En diciembre de 1931, José Ortega y Gasset pronunció un trascendental discurso en el Cinema de la Ópera, en Madrid, que tituló Rectificación de la República. El filósofo era entonces uno de los 13 diputados por la Agrupación al Servicio de la República, un movimiento creado meses antes por él mismo, junto a otros intelectuales como Gregorio Marañón y Ramón Pérez de Ayala. En esa ocasión, Ortega reprochaba el resultado final de la Constitución, que se aprobaría tres días después y que se comenzó a elaborar tras la implantación del nuevo régimen. En especial, su disensión se focalizaba en el apartado de los estatutos autonómicos, respondiendo a los deseos de “dos o tres regiones ariscas”; por el marcado anticlericalismo que a su juicio se contenía en ese texto o la intervención estatal en la propiedad privada.

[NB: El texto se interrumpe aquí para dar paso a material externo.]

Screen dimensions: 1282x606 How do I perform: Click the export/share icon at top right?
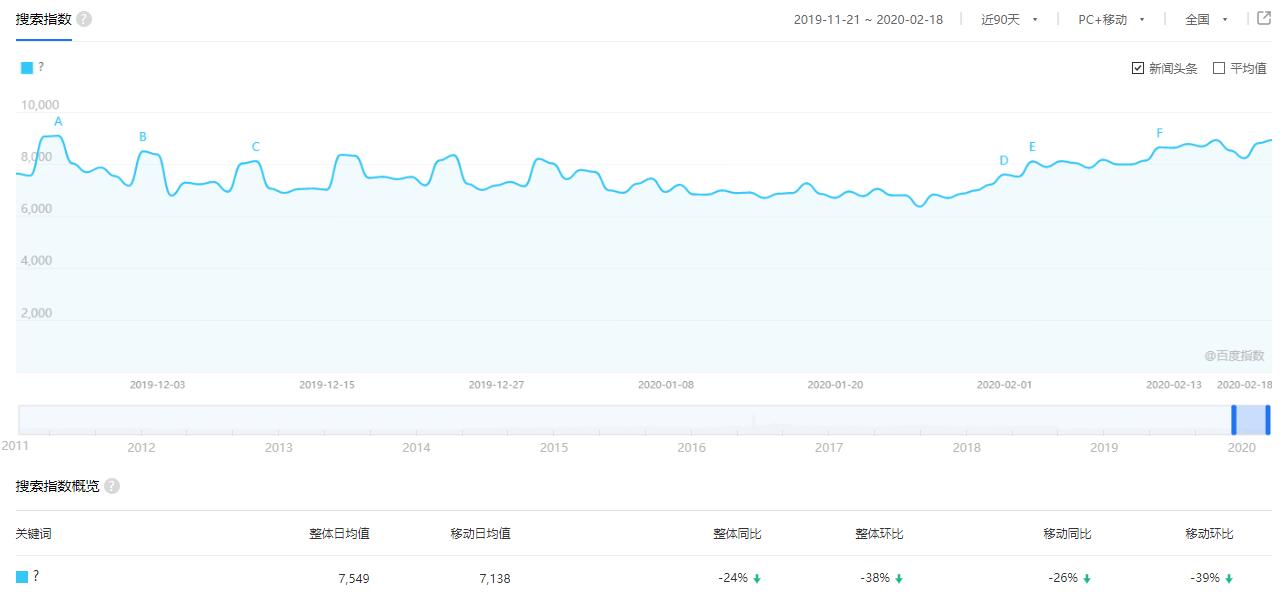click(1264, 19)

Es frecuente recordar aquella exclamación orteguiana del ‘No es esto, no es esto’, en referencia a los inicios de la Segunda República española, si bien esta es anterior a ese discurso de referencia, intervención que sería publicada tiempo después en la prestigiosa Revista de Occidente. Aquel texto constitucional, que sentó las bases legislativas del Estado surgido en abril de 1931, constituiría el punto de referencia para que, con razonamientos menos filosóficos que los que esgrimía Ortega, los sectores más conservadores del país se predispusieran contra la República, aquella que había acabado con la monarquía y mandado al exilio al rey Alfonso XIII desde el puerto de Cartagena.
Un año antes, su exministro Niceto Alcalá-Zamora había fundado un partido de derechas y republicano, al que se incorporó otro destacado político de la época: Miguel Maura Gamazo. Se llamó Derecha Liberal Republicana (DLR), y sus miembros participaron activamente en el denominado Pacto de San Sebastián, concurrida reunión que en agosto de 1930 sentaría las bases para proclamar la República, incluso con el propio Alcalá-Zamora ya como presidente provisional.

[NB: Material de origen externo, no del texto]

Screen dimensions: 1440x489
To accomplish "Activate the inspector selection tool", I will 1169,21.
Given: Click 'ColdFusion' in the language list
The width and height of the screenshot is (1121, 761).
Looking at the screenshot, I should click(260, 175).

En las elecciones constituyentes de junio de 1931, DLR obtuvo un total de 25 escaños. Durante la elaboración de la nueva Constitución, su portavoz parlamentario se mostró crítico con la dictadura de Primo de Rivera, fue proclive a los estatutos autonómicos y abogó por la participación de los trabajadores en la gerencia de las empresas para mitigar así los conflictos laborales. El único punto en el que mostró una abierta oposición fue en el sesgo anticlerical, que consideraron contenía la Carta Magna, discrepando de la posible disolución de las órdenes religiosas o la nacionalización de sus bienes. En 1932, la formación política se desgajó y sus diputados se dividieron, ocupando esa parte del espectro conservador y moderado el Partido Radical de Alejandro Lerroux.
Valgan estos apuntes, a modo de repaso histórico de los albores de la Segunda República, para esbozar que, ya desde su origen, ese régimen político contó con firmes partidarios desde las filas de la derecha. Cuando hoy en día, los más contundentes defensores de la monarquía en nuestro país son los situados ideológicamente a ese lado del tablero, sorprende que desde esas mismas posiciones, tiempo atrás, se apostase por esa otra forma de gobernar, tan legítima como cualquier otra que se rija por los principios democráticos. Porque asociar de forma permanente la República con lo que triste y lamentablemente vino después en España es descafeinar un concepto perfectamente válido en otros países tan cercanos y homologados como Francia, Alemania, Italia o Portugal, donde prescindir del monarca nunca supuso una garantía de caos y ruina asegurada.
Lo más dañino en la España actual no es ya solo que la monarquía sea defendida con especial ahínco por la derecha más o menos radical, patrimonializando así una institución que debería ser, como la bandera en su caso, de todos y cada uno de los españoles que para sí lo quisieran. Tan lamentable, además, es que los adalides del advenimiento de la República sean los que, asentados en el Gobierno del Estado, con sus bravatas, no son capaces de discernir que no se puede soplar y sorber al mismo tiempo. Porque flaco favor con ello se le hace a la aspiración legítima de relevo a un régimen que, como en 1930 denunciara Ortega en las páginas del diario El Sol, “sigue solitario, acordonado, como leproso en lazareto”.